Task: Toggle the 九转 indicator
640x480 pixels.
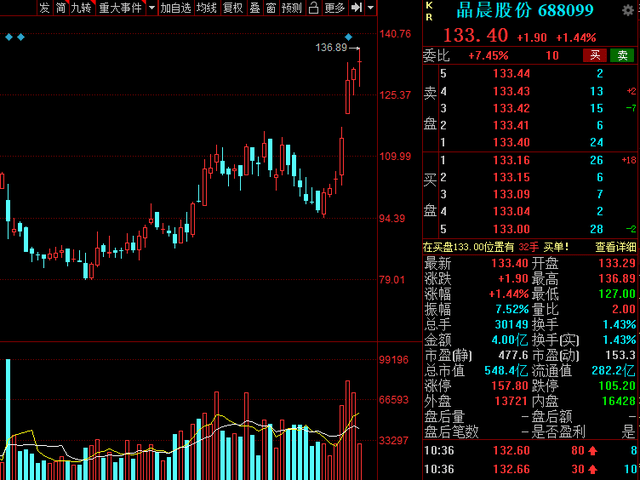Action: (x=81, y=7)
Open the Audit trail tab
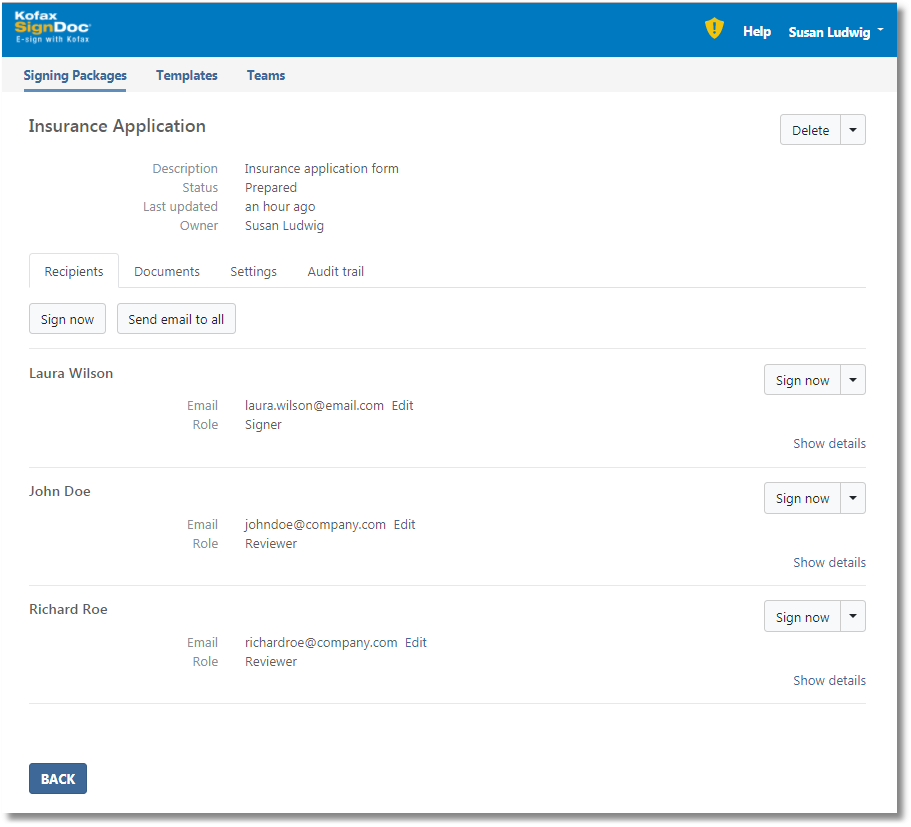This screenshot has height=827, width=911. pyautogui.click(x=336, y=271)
++++++++++
§ EXERCISE
When you copy the data above, keep each line exact and omit the pictures.

§ TASK OUTPUT
Task: Toggle the 九转 indicator
640x480 pixels.
Action: (x=81, y=7)
Open the Audit trail tab
This screenshot has height=827, width=911. pyautogui.click(x=336, y=271)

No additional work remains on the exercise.